**Set exercise**
Please rewrite the material, starting at its beginning and ending at the line containing "[x=1299, y=733]", with every coordinate in the answers shifted by adding 3. Leave the pictures out.

**Records to use**
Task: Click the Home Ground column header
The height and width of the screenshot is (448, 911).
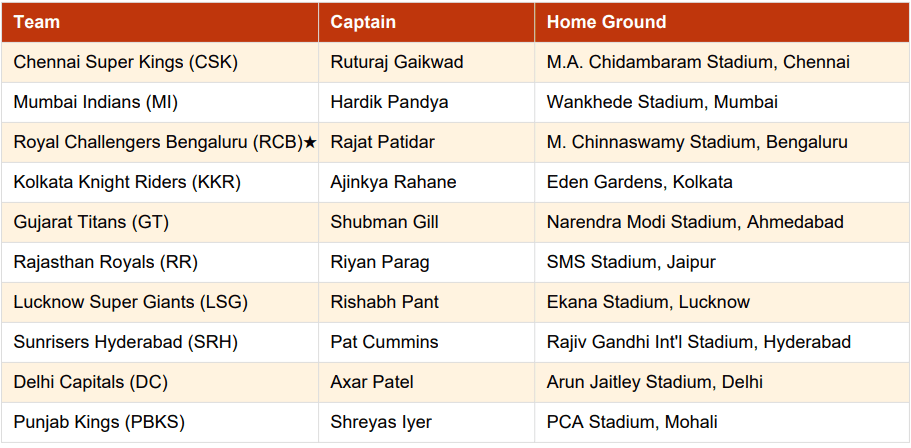Action: pos(606,22)
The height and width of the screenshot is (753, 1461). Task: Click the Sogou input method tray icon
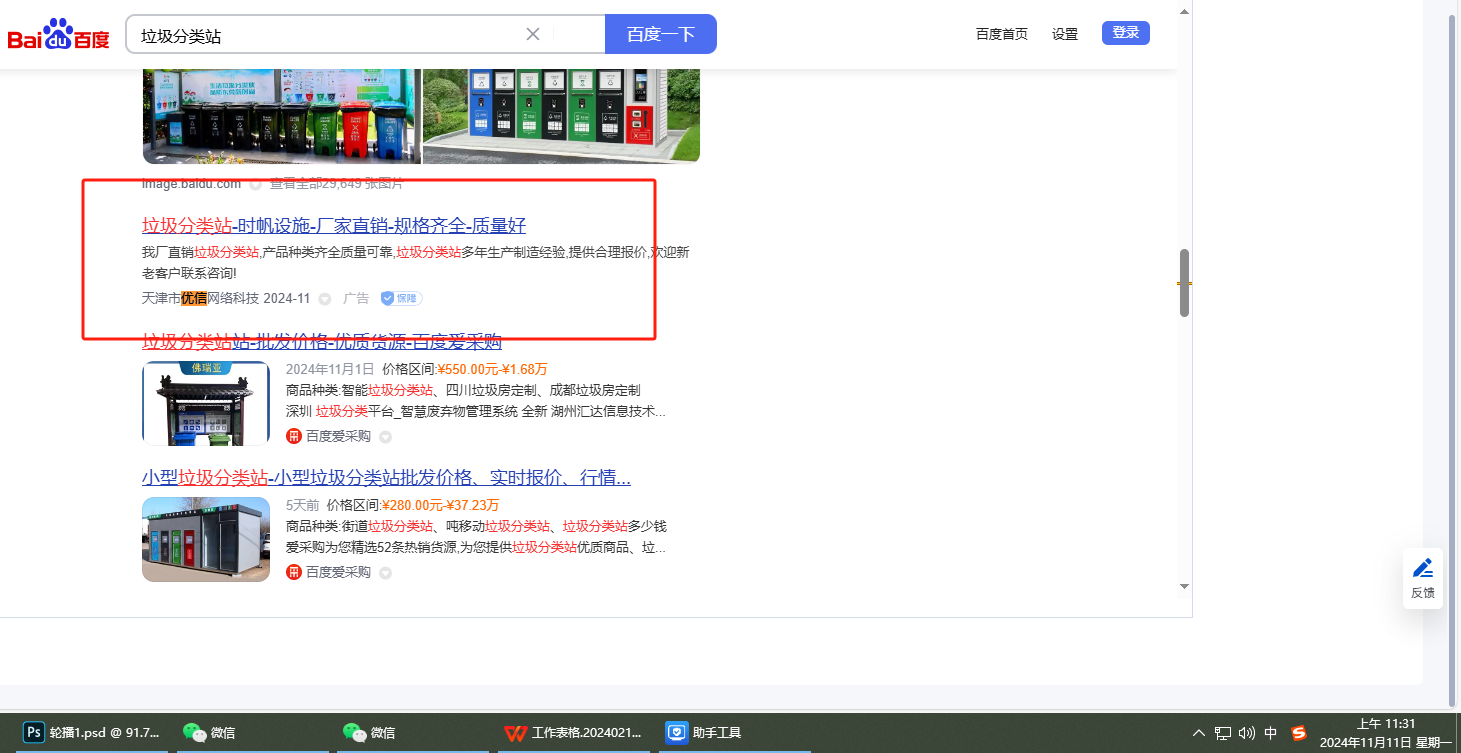[x=1299, y=733]
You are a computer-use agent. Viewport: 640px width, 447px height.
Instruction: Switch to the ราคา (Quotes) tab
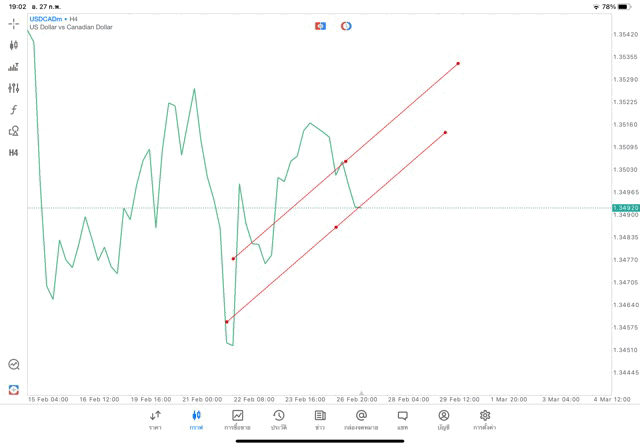[x=155, y=420]
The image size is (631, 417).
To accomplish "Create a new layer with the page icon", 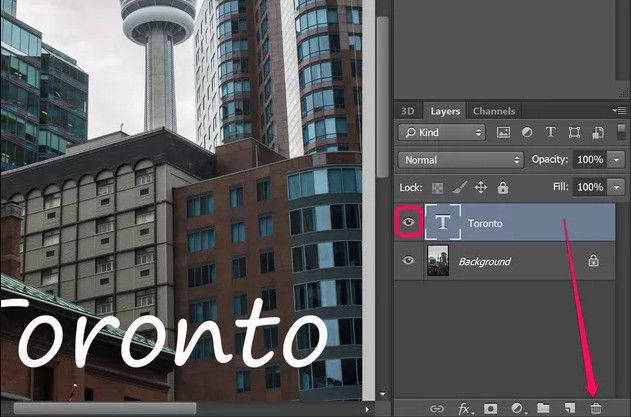I will (x=569, y=408).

**Solved exercise**
Task: Click the Home Ground column header
The height and width of the screenshot is (448, 911).
Action: pos(609,25)
The height and width of the screenshot is (753, 1461). Task: Click the Sogou input method tray icon
[x=1302, y=736]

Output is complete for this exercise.